Trend of Asian stock exchanges

Asian stock exchanges closed the day with disappointing results, in particular the Hong Kong Hang Seng Index, which registered a decline of 1.2%, stopping at 19,366.96 points. This decline was influenced by negative performance in the consumer goods and real estate sectors, sectors that showed signs of weakness due to increasing caution among investors.

Struggling sectors

The technology sector has not been immune to this trend, with the Hang Seng Tech Index falling 1.5%. Mainland Chinese stock exchanges also showed signs of weakness, with the Shanghai composite index falling by 0.4%, closing at 3,295.70 points, and the Shenzhen composite index falling by 0.6%. Investors’ caution is palpable, waiting for the next Beijing central government summit, scheduled for December, which could further influence the market
.

Economic Indicators and Prospects

From an economic point of view, the M3 money supply registered an increase of 3.4% in October 2024, in line with expectations, while the M1 aggregate saw a growth of 0.2%. Loans to families and businesses increased by 0.8% and 1.2% respectively, signaling some stability in the financial system.

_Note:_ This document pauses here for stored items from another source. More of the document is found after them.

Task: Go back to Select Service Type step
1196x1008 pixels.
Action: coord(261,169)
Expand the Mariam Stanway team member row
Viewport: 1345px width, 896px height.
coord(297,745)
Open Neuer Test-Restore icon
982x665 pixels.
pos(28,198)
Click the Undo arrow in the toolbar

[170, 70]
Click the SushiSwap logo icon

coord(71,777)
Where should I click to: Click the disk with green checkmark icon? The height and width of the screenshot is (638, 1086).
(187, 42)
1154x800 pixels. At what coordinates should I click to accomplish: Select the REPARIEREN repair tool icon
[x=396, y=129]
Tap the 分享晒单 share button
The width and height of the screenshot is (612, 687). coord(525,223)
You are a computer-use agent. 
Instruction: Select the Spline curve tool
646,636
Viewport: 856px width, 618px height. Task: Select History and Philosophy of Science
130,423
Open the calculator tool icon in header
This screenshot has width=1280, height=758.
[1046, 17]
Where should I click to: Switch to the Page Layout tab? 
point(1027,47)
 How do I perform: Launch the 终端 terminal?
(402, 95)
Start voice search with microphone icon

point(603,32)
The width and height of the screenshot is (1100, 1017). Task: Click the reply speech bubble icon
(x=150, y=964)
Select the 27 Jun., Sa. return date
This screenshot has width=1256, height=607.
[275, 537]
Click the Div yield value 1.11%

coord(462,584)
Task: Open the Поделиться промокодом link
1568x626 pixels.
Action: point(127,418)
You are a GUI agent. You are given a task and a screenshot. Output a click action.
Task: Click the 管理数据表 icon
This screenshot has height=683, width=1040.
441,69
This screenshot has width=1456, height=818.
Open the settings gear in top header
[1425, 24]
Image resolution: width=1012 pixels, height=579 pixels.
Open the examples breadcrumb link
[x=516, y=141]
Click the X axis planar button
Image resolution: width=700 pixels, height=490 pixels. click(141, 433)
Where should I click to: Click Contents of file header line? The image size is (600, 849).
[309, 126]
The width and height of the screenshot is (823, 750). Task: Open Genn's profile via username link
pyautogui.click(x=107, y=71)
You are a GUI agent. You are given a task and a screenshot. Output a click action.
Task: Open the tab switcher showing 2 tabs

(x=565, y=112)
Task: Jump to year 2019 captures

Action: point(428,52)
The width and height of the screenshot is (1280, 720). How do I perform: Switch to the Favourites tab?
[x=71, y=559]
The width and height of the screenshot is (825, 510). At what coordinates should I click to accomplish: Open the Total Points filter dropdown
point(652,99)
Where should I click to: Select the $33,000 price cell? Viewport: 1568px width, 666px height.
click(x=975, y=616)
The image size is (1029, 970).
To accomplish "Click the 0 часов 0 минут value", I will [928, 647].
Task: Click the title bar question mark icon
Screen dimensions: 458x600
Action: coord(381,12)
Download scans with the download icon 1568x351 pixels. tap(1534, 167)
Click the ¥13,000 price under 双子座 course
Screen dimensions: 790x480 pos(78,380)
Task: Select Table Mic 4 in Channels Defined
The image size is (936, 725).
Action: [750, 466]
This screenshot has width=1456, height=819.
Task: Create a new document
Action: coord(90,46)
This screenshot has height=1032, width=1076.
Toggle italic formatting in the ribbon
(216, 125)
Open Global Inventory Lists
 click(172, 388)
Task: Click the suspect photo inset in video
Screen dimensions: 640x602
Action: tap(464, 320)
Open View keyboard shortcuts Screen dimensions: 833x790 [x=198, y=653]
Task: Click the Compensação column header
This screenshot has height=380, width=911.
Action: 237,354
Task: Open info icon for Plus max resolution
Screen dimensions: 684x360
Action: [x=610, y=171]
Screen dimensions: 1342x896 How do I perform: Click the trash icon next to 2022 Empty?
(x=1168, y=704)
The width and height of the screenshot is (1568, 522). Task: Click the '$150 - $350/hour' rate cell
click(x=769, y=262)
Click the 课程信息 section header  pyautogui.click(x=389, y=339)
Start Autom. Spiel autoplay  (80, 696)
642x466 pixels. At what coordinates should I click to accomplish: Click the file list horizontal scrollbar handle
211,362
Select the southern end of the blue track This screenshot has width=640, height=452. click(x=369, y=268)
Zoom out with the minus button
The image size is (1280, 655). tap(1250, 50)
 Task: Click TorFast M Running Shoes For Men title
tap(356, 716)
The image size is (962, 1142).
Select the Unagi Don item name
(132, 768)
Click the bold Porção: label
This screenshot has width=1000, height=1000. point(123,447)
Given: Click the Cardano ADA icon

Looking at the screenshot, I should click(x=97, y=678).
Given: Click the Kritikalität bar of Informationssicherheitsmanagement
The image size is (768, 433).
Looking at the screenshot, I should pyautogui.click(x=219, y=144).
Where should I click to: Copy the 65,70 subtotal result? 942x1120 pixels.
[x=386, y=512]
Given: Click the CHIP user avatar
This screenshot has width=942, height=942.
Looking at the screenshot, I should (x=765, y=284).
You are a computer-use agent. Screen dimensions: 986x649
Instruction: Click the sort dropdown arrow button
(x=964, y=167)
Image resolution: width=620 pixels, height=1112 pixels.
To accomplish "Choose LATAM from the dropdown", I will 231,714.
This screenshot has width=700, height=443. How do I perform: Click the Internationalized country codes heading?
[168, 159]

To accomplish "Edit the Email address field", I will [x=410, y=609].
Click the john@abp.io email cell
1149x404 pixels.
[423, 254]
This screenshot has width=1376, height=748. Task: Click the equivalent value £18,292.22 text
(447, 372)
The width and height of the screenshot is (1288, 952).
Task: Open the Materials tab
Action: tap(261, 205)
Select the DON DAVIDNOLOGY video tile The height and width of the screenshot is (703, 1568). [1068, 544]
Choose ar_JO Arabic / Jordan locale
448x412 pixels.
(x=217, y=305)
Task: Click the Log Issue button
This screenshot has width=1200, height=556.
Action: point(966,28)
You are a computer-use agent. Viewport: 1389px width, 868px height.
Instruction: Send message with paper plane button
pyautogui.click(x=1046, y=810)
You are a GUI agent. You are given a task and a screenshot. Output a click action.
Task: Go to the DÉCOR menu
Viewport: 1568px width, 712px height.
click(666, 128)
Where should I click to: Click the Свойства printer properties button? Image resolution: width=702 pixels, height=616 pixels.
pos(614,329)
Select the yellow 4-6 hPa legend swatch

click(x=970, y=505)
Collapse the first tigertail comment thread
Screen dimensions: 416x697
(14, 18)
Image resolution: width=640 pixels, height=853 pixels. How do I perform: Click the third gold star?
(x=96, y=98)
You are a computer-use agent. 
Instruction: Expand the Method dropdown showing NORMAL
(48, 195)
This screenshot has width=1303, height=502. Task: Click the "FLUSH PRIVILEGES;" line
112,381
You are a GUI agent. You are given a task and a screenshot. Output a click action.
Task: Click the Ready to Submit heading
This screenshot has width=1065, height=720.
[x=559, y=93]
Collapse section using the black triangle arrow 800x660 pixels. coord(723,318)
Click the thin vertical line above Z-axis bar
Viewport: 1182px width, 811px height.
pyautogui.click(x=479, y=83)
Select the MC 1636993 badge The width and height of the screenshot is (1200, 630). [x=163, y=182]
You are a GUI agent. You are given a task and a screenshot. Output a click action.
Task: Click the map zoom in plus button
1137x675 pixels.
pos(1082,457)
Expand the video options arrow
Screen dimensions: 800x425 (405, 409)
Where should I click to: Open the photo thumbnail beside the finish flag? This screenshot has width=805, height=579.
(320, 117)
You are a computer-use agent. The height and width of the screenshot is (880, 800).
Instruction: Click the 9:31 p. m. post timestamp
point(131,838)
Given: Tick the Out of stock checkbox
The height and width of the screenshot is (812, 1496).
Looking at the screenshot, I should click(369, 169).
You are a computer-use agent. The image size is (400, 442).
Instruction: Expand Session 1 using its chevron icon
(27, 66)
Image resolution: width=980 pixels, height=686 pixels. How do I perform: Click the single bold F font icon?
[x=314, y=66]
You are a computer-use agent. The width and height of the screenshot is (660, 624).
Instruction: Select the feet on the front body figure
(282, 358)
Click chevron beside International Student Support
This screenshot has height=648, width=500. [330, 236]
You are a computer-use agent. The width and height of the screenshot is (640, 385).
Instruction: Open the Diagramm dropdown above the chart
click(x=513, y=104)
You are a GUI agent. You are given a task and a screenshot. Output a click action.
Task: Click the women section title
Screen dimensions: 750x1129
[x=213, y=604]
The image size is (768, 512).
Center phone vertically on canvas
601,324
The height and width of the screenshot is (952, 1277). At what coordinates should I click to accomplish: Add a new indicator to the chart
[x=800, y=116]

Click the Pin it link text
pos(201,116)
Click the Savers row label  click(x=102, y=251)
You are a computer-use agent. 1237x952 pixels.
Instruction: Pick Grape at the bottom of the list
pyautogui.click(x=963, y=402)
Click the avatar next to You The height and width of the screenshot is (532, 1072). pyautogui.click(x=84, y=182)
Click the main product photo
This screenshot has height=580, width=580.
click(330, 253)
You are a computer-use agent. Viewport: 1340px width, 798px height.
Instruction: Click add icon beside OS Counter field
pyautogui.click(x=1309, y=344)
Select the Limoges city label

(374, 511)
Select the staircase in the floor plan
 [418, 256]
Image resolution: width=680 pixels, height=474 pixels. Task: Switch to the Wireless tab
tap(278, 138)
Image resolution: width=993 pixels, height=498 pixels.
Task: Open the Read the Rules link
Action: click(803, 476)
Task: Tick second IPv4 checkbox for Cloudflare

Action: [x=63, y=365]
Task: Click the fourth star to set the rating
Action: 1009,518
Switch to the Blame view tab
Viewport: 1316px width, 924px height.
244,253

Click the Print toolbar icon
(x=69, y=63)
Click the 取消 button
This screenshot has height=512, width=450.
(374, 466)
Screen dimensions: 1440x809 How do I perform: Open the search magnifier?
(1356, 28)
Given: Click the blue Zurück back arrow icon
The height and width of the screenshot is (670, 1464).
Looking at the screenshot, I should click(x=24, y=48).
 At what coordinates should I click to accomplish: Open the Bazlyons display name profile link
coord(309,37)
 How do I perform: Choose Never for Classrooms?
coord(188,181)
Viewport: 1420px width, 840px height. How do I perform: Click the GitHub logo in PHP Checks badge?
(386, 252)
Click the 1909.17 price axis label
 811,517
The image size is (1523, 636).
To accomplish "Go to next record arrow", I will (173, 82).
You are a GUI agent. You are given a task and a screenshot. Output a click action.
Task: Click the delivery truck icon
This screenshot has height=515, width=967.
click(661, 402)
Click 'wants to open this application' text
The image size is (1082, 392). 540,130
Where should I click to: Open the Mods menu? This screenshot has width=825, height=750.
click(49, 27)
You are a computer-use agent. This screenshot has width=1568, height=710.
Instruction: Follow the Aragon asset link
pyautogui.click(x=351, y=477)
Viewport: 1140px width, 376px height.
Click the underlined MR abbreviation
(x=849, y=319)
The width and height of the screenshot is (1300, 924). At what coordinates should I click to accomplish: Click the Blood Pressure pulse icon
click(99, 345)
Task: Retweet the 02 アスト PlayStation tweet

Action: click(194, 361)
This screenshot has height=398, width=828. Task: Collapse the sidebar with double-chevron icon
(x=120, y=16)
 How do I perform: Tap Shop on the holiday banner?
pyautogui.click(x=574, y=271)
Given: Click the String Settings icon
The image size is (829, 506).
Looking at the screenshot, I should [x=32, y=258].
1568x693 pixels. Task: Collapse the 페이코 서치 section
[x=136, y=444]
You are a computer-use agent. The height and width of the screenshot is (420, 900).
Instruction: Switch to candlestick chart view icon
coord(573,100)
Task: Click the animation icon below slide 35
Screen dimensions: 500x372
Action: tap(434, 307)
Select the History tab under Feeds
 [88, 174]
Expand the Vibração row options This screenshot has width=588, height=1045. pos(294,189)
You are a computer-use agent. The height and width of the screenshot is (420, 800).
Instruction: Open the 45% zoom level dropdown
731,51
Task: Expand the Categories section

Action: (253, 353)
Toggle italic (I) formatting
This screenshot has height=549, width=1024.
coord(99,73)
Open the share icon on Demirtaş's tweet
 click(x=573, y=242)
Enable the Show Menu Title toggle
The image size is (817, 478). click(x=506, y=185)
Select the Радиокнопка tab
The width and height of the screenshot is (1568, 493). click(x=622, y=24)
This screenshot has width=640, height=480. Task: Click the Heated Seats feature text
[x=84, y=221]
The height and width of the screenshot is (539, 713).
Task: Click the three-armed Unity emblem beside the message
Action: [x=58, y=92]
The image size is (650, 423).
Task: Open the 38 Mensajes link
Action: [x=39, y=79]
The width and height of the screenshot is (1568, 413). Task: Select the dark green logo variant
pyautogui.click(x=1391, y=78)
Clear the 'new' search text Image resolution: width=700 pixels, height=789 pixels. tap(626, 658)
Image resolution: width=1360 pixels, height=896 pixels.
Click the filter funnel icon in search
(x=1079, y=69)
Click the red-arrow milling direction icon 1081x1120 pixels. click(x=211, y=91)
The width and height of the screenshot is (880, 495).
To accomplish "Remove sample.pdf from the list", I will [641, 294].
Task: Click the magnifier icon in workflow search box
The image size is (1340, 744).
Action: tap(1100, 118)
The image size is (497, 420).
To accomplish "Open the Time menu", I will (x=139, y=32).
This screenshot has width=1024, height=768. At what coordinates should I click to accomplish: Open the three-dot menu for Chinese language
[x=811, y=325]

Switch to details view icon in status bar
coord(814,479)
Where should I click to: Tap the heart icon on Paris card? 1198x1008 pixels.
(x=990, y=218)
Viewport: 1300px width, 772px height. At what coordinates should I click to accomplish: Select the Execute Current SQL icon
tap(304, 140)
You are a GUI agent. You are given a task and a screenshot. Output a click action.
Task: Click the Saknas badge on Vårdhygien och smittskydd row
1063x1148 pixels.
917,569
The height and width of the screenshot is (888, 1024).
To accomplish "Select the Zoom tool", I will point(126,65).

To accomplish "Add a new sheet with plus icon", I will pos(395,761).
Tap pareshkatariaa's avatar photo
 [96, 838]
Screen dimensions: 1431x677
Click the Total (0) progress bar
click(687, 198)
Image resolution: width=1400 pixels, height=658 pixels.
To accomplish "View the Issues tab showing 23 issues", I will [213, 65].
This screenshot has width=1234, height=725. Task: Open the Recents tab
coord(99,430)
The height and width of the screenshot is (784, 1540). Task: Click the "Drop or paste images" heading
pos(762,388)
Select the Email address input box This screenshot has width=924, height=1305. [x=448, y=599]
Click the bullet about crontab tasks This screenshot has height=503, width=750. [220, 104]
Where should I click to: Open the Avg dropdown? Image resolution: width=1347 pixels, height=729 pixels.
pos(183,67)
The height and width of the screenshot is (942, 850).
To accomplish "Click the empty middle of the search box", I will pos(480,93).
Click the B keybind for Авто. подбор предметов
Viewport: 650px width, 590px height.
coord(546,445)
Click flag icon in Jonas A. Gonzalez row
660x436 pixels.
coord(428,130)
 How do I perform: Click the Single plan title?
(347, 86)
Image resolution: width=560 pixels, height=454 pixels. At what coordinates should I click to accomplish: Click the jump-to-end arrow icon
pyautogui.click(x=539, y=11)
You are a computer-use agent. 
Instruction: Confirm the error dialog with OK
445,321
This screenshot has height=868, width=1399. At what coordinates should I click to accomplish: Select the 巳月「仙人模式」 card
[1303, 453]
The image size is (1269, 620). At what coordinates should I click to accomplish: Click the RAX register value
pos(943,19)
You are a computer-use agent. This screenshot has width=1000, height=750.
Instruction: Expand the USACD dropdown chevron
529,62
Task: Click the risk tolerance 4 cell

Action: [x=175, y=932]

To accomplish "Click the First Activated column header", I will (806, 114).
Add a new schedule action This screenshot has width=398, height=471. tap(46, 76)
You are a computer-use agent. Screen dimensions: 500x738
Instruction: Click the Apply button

However, political and commercial uncertainties continue to weigh on investor mood
.

Tokyo bucking the trend

Contrary to the general trend, the Tokyo Stock Exchange closed positively, supported by electronic stocks and expectations of further rate cuts by the Federal Reserve. This development is particularly significant, considering the uncertainties over U.S. trade policy, which continue to affect global markets. Japanese investors seem optimistic, at least in the short term, while other European stock exchanges open above parity, suggesting a
possible recovery.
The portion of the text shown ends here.